Após 25 anos de intensas negociações, o acordo de livre comércio entre o Mercosul e a União Europeia finalmente recebeu o aval necessário, trazendo um sopro de otimismo para as entidades empresariais brasileiras. A Confederação Nacional da Indústria (CNI) destacou a importância deste acordo para a inserção do Brasil no cenário internacional e para o fortalecimento da indústria nacional. Em 2024, o bloco europeu foi responsável por 14,3% das exportações brasileiras, gerando empregos e movimentando a economia.
O presidente da CNI, Ricardo Alban, vê a aprovação como um passo decisivo, criando condições para a assinatura do acordo e a transformação desse avanço em oportunidades de comércio e investimentos. A expectativa é que o acordo intensifique as relações comerciais com países do Leste Europeu, como República Tcheca, Polônia e Romênia, ampliando o fluxo comercial em setores como indústria e tecnologia.

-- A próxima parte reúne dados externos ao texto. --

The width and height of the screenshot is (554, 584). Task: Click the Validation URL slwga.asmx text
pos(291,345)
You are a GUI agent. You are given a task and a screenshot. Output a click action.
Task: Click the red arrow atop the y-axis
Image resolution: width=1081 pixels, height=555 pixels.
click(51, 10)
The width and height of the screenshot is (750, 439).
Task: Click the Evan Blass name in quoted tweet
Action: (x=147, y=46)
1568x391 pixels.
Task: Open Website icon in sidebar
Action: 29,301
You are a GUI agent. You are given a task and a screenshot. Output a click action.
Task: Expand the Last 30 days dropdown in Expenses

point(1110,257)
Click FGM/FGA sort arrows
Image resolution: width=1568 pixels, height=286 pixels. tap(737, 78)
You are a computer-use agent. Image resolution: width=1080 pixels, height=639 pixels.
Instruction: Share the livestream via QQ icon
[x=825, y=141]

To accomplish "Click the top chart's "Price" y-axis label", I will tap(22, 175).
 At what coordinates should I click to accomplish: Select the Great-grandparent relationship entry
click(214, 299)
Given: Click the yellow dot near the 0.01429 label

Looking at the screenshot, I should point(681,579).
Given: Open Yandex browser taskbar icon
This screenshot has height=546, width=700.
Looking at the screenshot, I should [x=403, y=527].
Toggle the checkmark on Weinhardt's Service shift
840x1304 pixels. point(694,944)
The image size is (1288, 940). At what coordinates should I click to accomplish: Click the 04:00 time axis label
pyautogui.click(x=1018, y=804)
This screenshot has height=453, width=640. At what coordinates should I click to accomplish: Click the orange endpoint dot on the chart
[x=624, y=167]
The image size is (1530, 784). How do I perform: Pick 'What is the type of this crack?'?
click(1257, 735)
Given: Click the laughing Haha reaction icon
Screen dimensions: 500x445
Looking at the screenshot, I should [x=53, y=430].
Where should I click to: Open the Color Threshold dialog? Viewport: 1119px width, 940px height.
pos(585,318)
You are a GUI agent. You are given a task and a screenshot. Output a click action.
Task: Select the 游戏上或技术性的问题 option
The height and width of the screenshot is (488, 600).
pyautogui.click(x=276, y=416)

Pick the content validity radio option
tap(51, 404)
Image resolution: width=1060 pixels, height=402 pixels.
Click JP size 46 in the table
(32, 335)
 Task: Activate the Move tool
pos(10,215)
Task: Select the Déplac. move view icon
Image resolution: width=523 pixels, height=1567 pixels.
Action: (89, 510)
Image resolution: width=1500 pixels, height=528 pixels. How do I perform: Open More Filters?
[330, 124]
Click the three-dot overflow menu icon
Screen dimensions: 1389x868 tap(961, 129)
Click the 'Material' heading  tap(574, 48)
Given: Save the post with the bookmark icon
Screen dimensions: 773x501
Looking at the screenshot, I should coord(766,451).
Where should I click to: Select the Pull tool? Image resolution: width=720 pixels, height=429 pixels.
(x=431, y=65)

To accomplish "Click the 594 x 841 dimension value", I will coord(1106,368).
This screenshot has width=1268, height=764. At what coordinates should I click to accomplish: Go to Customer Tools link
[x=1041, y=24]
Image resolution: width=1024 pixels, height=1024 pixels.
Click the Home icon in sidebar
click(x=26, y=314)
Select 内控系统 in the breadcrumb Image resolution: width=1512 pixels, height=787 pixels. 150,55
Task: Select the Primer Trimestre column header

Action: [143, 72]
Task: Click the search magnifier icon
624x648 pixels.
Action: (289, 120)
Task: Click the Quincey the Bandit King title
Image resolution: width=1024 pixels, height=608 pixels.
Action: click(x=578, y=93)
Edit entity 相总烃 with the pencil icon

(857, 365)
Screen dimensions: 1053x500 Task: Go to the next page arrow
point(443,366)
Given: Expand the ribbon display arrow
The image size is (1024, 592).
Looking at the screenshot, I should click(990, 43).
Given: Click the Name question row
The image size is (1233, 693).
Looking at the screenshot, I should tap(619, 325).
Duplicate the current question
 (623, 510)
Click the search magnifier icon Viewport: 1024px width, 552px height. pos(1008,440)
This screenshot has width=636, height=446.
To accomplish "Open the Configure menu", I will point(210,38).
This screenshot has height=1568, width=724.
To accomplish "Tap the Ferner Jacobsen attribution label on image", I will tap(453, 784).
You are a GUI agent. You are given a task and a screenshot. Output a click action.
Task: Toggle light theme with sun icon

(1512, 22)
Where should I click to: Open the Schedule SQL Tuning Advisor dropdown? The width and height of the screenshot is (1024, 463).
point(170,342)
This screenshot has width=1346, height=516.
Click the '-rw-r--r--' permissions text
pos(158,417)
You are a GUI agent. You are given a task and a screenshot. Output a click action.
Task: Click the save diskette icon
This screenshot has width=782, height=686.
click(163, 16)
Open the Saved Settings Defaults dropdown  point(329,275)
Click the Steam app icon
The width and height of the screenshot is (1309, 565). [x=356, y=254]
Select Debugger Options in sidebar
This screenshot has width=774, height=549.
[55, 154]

Impactos na Indústria Química e Eletroeletrônica
A Associação Brasileira da Indústria Química (Abiquim) considera o acordo um marco estratégico, ampliando o acesso ao mercado europeu e impulsionando a inovação e a sustentabilidade. André Passos Cordeiro, presidente-executivo da Abiquim, afirma que o acordo reposiciona a indústria química brasileira em cadeias globais de maior valor agregado.
Para a Associação Brasileira da Indústria Elétrica e Eletrônica (Abinee), o tratado cria a maior zona de livre comércio do mundo, podendo aumentar as exportações do setor eletroeletrônico para a União Europeia em até 30% no médio prazo.
Reações das Federações das Indústrias
A Federação das Indústrias do Estado de São Paulo (Fiesp) celebrou o acordo, mesmo reconhecendo que o texto não é perfeito. Paulo Skaf, presidente da Fiesp, ressalta a necessidade de inovação e melhoria da produtividade para competir com os europeus.
A Federação das Indústrias do Estado do Rio de Janeiro (Firjan) também comemorou, destacando o potencial de crescimento do PIB industrial brasileiro. Já a Federação das Indústrias do Estado de Minas Gerais (Fiemg) pede cautela na análise dos impactos do acordo, especialmente para segmentos mais sensíveis à concorrência externa.
Perspectivas para o Setor Agropecuário
Para Tirso Meirelles, presidente da Federação da Agricultura e Pecuária do Estado de São Paulo (Faesp), o acordo é um avanço significativo, especialmente em um cenário de tarifas impostas por outros países. Ele destaca a necessidade de o governo brasileiro proteger as cadeias produtivas locais, como a do leite em pó, que enfrenta desafios devido à importação desenfreada.